Hacking a path to innovation

04 Sep 2020
Taken from the September 2020 issue of Physics World. Members of the Institute of Physics can enjoy the full issue via the Physics World app.

Bonnie Tsim says “hackathons” are a great way for scientists to apply their skills to the commercial world

Graphene Hackathon prototype
Skilling up Bonnie Tsim and her team creating a final prototype at the Graphene Hackathon in 2019. (Courtesy: Kevin Laitak)

Academics are often derided for their lack of entrepreneurial skills. Partly that’s because the curricula and training for undergraduate and postgraduate degrees are generally designed for those continuing in academia. Most students, however, prefer to explore other, non-academic career paths, in which the learning curve can be steep. Even students who do PhDs with an industry focus, for example at the UK’s centres for doctoral training, will face unusual challenges.

With such limited exposure outside the academic bubble, what else can be done for students who are interested in what industry may have to offer? What opportunities are there for students to meet and talk with people from industry and other backgrounds? One exciting way to address such issues, I’ve discovered, is for institutions to run “hackathons”. These were traditionally software-based challenges in which small teams of computer programmers and software developers created software. Those kinds of hackathons are still going strong, but they are now beginning to be used elsewhere with broader remits.

These hackathons usually run non-stop over a couple of days and can bring together people from a variety of backgrounds including science, arts, business and design to form interdisciplinary teams. In exposing researchers to an entrepreneurial, commercial and business environment in a very short space of time, they allow scientists to apply the skills they have developed during their degree in a different environment. Hackathons also highlight the importance of teamwork, resilience and communication skills.

Late last year, a group of PhD students from the University of Manchester hosted the first Graphene Hackathon at the Graphene Engineering Innovation Centre. It was a 24-hour event where 10 interdisciplinary teams, each of between four and six people, designed, prototyped and pitched a commercial product using conductive graphene inks in front of a panel for the chance to win investment and cash prizes. The event required not only prototyping a technology that was worthy of investment but also developing business cases to outline the value of the products.

In developing the graphene-ink products, the teams faced some unexpected challenges including malfunctioning Raspberry Pis, screen-printing problems and flimsy final prototypes. During the event, industry experts such as strategy consultants, business development managers and patent attorneys were on hand to advise the teams as they worked throughout the night.

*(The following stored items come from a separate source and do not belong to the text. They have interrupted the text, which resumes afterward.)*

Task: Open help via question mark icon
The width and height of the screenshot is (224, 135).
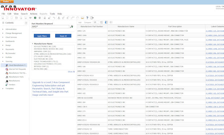Action: (87, 18)
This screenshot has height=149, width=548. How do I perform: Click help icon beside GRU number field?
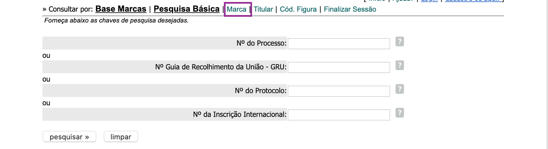[x=399, y=65]
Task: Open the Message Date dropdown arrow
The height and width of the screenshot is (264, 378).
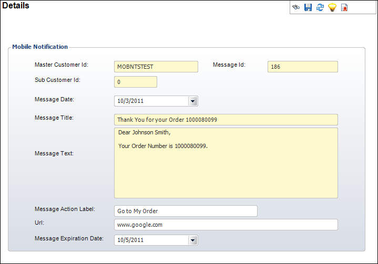Action: (192, 101)

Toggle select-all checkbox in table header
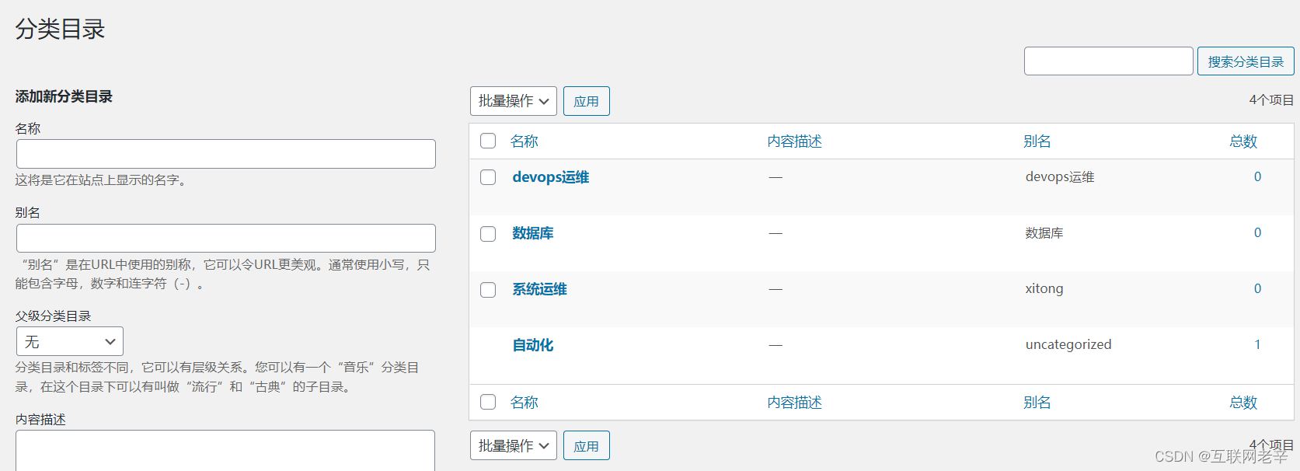(x=488, y=141)
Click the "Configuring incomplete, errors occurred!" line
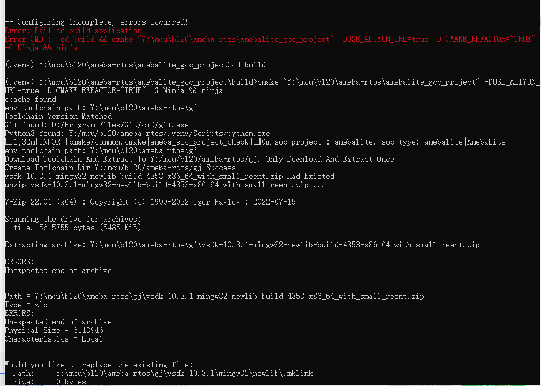Viewport: 541px width, 386px height. 96,22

The hackathon was a fantastic way for participants to apply what they had learnt and put it into practice. I was involved with a team that created “BackUP” – an array of thin graphene strain sensors that can be printed onto a fabric seat cover for lorry, bus and truck drivers. It worked by monitoring the pressure on different parts of the seat in real time to indicate bad posture. If a driver was leaning on one side, for example, then it would send real-time feedback to remind them to improve their posture. The product, which came second in the competition, was designed to increase the comfort and wellbeing of drivers and reduce the number of days they are forced to take off work due to debilitating back pain.

Innovation and skills

Events like the Graphene Hackathon foster innovation by challenging participants in a competitive environment, boosting the likelihood of conceptualizing potentially disrupting technologies. For me, the experience highlighted the importance of a “fail-fast” approach that differs from the slower pace of academic research in which projects often run for months and even years. Fail-fast is often used as a mantra within start-ups as it highlights the importance of determining the long-term viability of a product or strategy. If something is predicted to fail, it’s important to turn to a new idea without wasting more precious time and resources.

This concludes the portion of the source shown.